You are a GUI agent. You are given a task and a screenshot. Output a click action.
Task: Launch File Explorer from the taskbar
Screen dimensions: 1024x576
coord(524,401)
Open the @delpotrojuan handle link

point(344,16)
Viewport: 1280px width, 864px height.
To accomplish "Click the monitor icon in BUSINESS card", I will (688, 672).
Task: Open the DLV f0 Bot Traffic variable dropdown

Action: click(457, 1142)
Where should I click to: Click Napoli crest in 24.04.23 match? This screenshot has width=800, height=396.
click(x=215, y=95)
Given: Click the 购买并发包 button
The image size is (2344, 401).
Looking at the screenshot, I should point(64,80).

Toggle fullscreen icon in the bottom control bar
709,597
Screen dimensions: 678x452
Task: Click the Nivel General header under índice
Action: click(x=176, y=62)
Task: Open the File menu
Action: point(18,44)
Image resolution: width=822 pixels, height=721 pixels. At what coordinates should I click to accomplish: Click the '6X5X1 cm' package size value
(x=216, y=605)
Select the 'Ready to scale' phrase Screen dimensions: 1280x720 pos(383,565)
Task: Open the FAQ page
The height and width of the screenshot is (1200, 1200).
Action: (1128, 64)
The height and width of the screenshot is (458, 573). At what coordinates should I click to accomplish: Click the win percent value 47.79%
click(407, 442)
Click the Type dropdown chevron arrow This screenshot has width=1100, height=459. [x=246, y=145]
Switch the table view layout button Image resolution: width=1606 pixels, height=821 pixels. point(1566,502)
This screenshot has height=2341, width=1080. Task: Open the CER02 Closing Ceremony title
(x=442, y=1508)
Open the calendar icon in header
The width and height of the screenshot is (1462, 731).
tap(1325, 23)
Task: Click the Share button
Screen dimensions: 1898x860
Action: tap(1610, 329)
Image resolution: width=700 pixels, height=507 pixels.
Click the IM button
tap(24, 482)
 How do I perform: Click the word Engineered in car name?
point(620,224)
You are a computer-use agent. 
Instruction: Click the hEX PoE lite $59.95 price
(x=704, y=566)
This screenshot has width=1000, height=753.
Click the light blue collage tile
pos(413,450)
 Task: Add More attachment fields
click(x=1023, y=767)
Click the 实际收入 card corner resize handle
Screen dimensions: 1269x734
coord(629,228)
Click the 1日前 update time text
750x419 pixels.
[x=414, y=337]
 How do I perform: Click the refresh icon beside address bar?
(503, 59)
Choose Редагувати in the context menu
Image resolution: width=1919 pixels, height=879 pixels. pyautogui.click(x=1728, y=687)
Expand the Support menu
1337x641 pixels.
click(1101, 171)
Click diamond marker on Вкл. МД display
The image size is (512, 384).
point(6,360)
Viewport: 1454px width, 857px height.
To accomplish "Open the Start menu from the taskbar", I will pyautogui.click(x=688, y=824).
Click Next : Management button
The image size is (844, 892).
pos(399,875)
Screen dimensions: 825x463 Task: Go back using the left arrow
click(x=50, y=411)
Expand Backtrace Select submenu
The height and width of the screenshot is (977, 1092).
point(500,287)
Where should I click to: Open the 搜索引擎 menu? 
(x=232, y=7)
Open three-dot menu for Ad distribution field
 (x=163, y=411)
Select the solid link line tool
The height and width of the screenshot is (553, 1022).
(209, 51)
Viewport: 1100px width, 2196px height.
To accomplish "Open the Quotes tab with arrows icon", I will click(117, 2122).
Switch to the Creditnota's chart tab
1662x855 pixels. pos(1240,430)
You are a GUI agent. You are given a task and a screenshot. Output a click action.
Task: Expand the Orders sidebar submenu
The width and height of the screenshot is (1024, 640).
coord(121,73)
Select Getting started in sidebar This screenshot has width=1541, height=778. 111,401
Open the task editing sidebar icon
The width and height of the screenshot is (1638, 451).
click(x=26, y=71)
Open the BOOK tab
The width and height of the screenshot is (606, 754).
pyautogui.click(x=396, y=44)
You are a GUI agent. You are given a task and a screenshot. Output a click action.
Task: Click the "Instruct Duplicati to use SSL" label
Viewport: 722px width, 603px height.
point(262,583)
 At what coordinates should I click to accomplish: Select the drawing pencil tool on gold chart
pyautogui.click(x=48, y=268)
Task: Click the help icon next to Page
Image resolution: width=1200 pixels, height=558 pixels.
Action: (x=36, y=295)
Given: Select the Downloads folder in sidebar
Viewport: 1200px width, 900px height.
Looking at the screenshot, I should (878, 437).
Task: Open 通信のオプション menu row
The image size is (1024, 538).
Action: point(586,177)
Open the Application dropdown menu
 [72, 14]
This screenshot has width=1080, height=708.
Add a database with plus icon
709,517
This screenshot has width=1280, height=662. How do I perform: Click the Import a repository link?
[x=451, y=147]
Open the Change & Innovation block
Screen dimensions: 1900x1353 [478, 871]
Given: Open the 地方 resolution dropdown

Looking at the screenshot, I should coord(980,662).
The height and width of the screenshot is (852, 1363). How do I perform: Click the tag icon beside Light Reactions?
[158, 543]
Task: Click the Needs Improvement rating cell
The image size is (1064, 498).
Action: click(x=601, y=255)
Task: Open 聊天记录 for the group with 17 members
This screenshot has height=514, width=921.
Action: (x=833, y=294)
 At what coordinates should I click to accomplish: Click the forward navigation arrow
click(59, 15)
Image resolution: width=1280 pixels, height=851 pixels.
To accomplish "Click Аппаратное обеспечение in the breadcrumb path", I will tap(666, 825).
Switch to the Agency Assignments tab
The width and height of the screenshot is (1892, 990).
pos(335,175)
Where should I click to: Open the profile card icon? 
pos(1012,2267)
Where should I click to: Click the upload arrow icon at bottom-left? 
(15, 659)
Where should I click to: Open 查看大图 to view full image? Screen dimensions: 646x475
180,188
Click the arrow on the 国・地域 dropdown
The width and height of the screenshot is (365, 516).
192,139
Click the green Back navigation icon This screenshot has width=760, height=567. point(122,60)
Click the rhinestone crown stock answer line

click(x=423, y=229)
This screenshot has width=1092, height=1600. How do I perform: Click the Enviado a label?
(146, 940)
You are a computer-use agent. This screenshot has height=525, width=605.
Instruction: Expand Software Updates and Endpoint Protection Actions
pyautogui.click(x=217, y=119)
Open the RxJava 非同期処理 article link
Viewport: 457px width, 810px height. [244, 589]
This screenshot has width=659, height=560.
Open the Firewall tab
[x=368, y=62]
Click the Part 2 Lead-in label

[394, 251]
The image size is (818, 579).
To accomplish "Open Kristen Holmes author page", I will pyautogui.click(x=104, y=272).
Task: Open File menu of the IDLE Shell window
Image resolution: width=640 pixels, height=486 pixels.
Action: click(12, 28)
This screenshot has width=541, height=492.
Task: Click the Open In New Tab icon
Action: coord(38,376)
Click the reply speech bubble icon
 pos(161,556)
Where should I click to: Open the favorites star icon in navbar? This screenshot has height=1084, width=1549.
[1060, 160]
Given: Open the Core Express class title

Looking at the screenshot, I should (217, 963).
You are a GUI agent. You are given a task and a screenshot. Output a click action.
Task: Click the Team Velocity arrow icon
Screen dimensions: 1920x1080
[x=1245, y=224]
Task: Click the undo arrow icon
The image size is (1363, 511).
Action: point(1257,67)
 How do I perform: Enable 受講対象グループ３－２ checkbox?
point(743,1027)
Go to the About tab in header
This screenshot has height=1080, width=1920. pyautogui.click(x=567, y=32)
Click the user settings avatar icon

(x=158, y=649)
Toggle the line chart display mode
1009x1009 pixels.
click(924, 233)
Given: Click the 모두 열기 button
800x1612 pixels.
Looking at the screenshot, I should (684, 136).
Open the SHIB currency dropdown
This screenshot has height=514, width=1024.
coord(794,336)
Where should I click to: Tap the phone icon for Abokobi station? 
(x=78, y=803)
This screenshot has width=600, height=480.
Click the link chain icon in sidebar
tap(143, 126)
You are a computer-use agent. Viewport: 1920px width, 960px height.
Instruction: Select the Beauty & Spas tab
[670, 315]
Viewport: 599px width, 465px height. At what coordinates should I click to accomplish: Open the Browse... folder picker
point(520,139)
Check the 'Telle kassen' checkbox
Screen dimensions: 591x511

= = = = = = =

#### [What the task requires]
Beginning with the line in which "1009x1009 pixels." appears, print each remaining line of the listing exactly, the last line included.

#### [Solution to the problem]
1009x1009 pixels.
click(924, 233)
Given: Click the 모두 열기 button
800x1612 pixels.
Looking at the screenshot, I should (684, 136).
Open the SHIB currency dropdown
This screenshot has height=514, width=1024.
coord(794,336)
Where should I click to: Tap the phone icon for Abokobi station? 
(x=78, y=803)
This screenshot has width=600, height=480.
Click the link chain icon in sidebar
tap(143, 126)
You are a computer-use agent. Viewport: 1920px width, 960px height.
Instruction: Select the Beauty & Spas tab
[670, 315]
Viewport: 599px width, 465px height. At what coordinates should I click to accomplish: Open the Browse... folder picker
point(520,139)
Check the 'Telle kassen' checkbox
Screen dimensions: 591x511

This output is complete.